# WORK INSTRUCTIONS
Put everything from the line containing "The image size" down to the last of the entries below into a numbered list, skipping blank lines and leaving out the pictures.
------ INFORMATION PROVIDED
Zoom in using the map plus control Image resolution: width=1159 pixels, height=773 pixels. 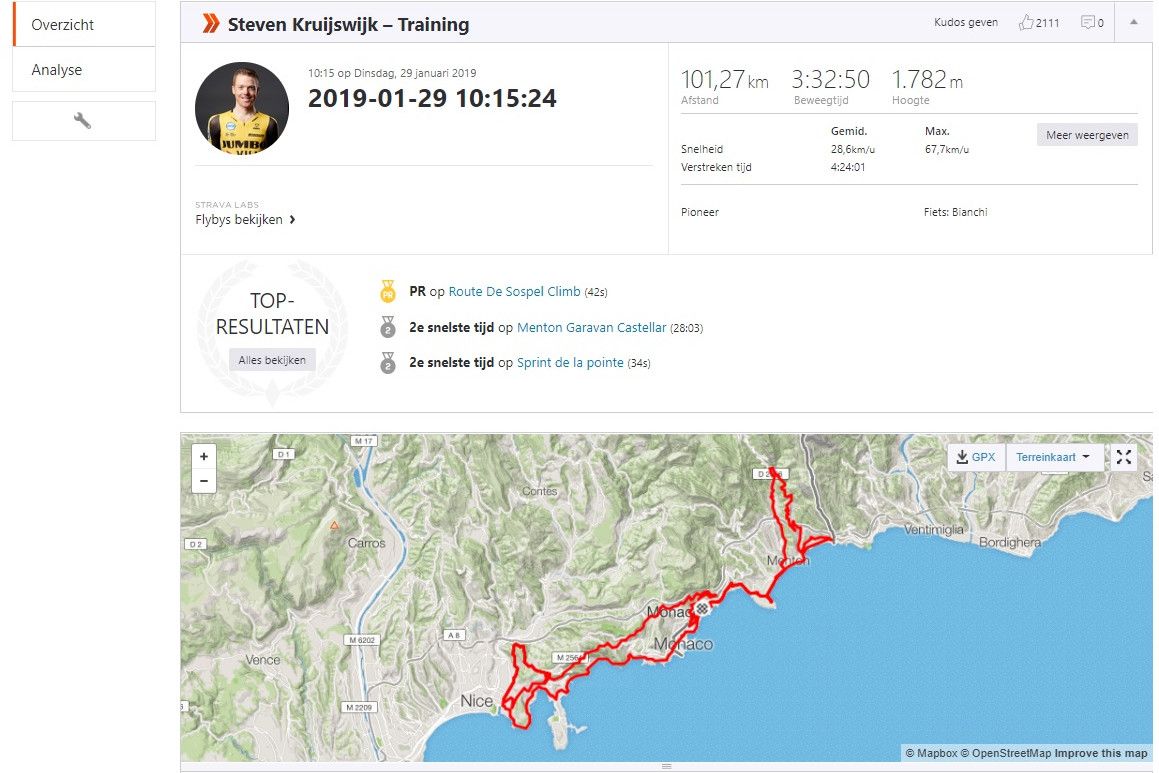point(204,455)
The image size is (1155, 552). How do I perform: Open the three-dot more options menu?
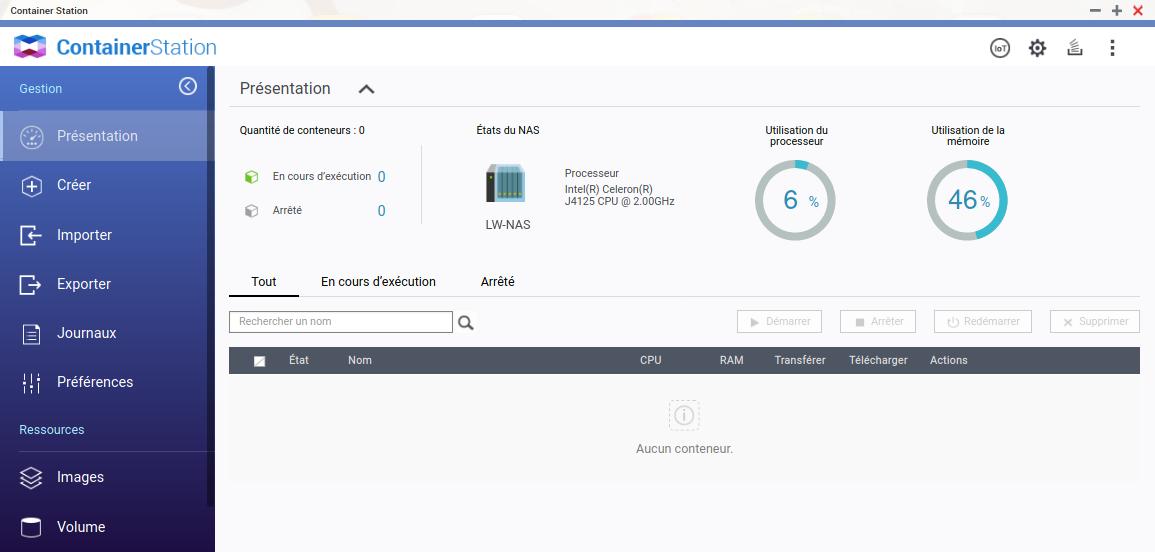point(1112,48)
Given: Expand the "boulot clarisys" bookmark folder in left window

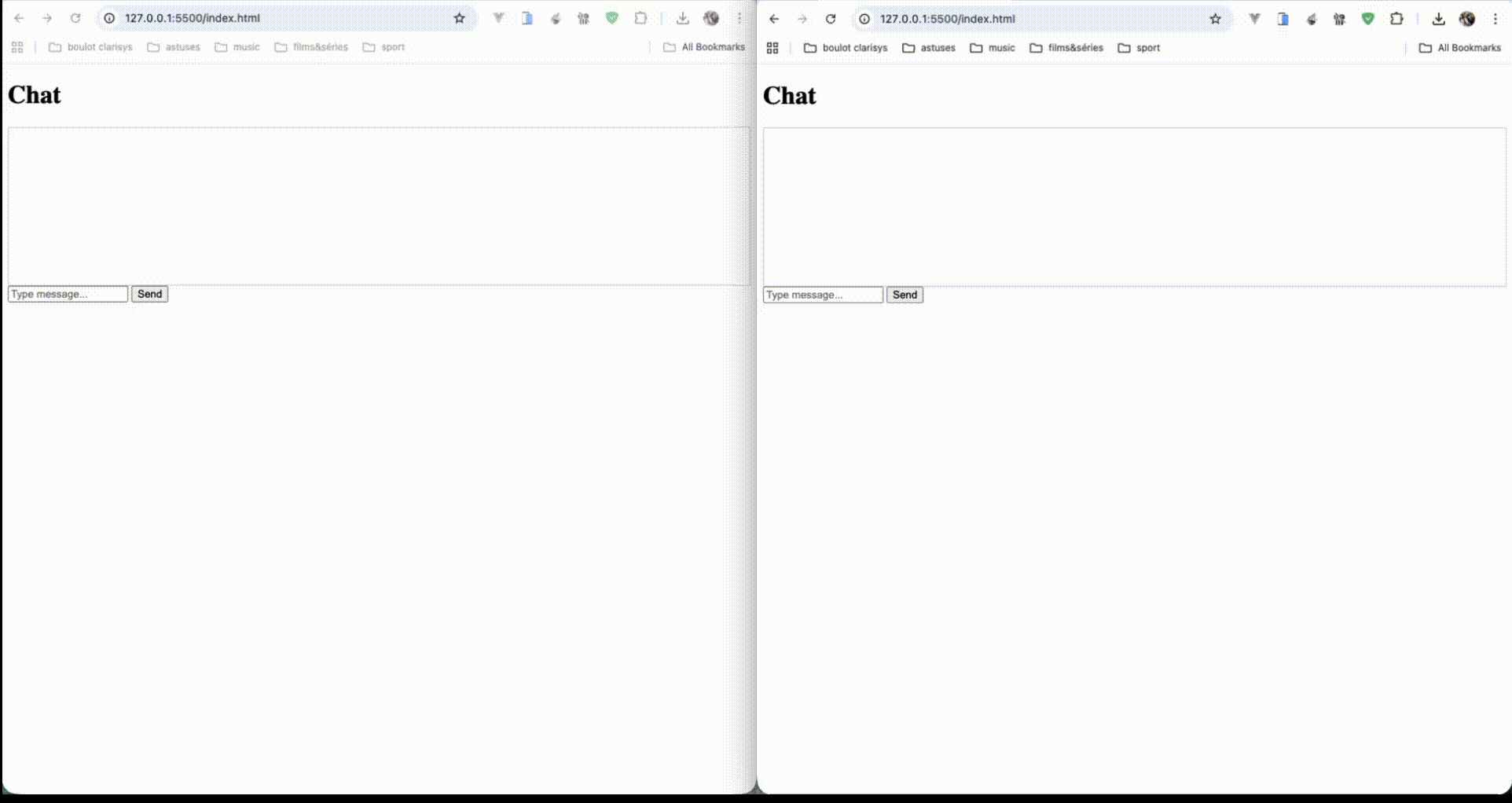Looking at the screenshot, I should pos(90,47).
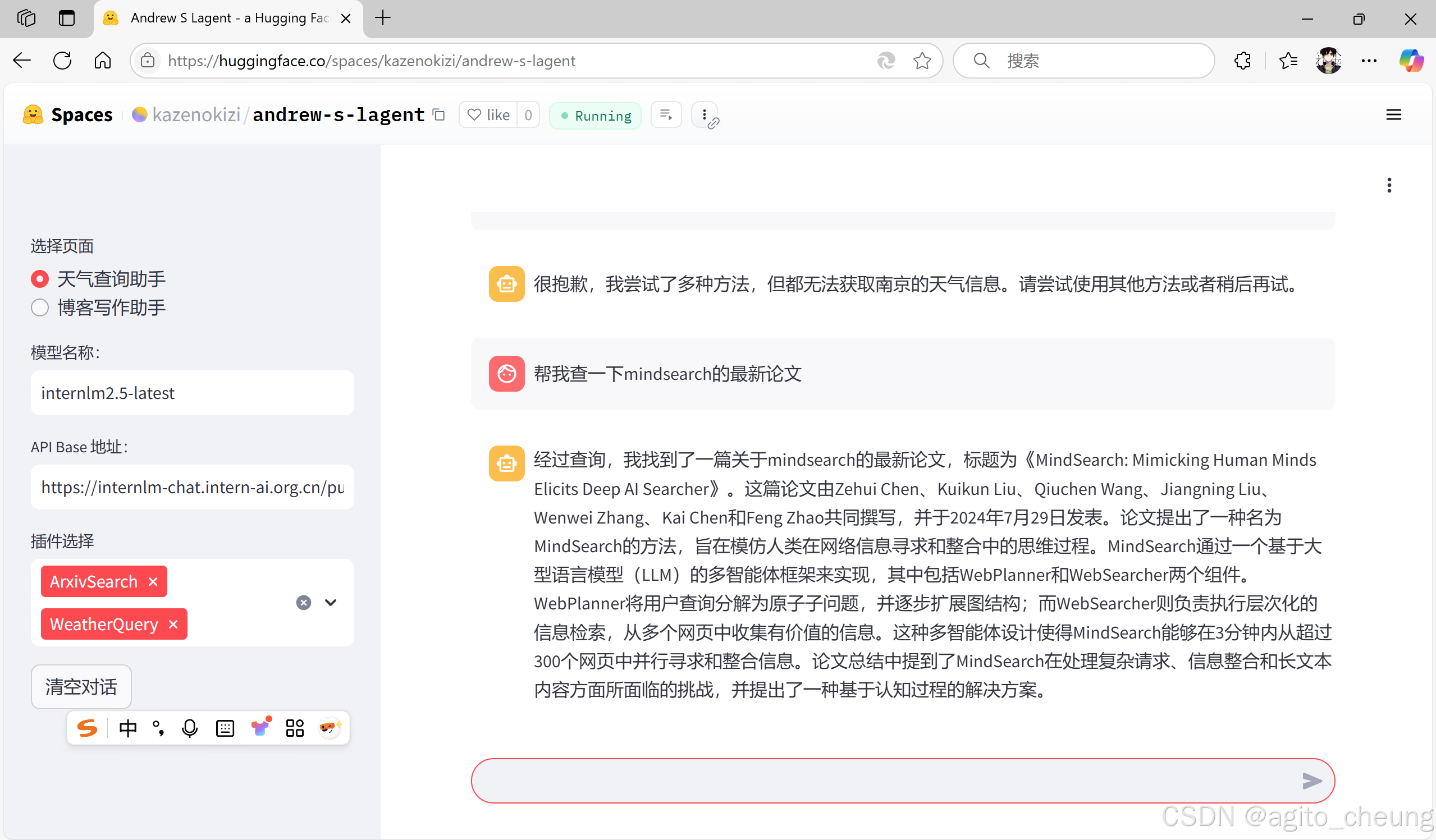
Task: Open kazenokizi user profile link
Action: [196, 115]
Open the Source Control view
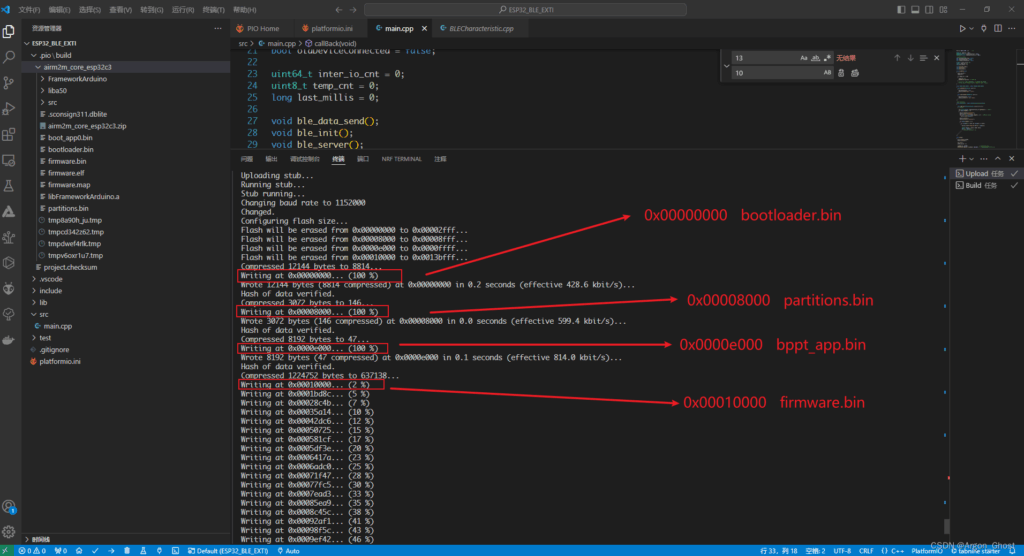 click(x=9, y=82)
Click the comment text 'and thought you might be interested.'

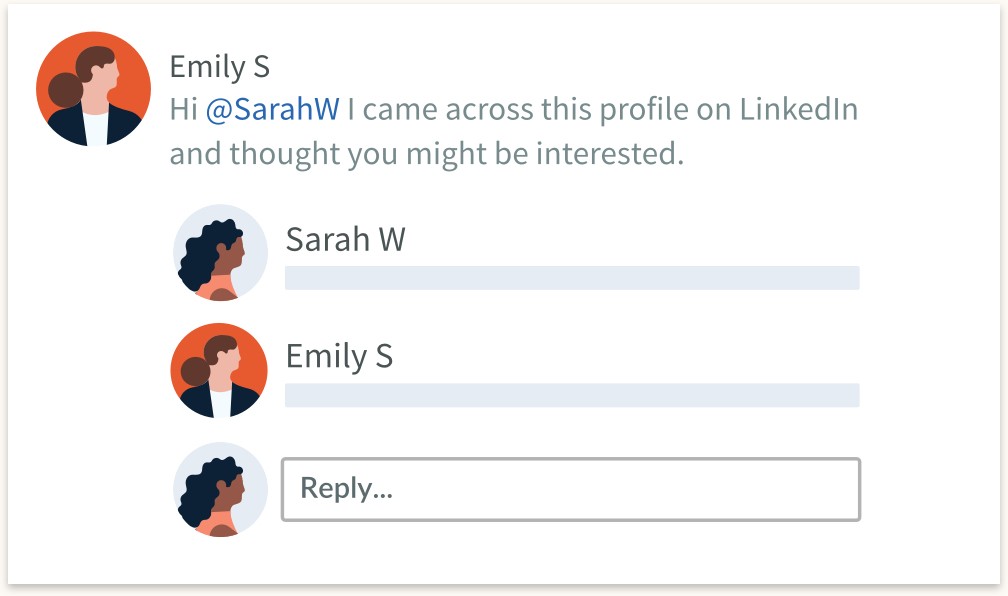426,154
------------
# TASK OUTPUT
1. The image size is (1155, 552). How do I perform: Open the three-dot more options menu?
2. point(1112,48)
3. Given: Expand the "boulot clarisys" bookmark folder in left window
4. Looking at the screenshot, I should pos(90,47).
5. Task: Open kazenokizi user profile link
6. Action: [196, 115]
7. Open the Source Control view
8.  click(x=9, y=82)
9. Click the comment text 'and thought you might be interested.'
10. 426,154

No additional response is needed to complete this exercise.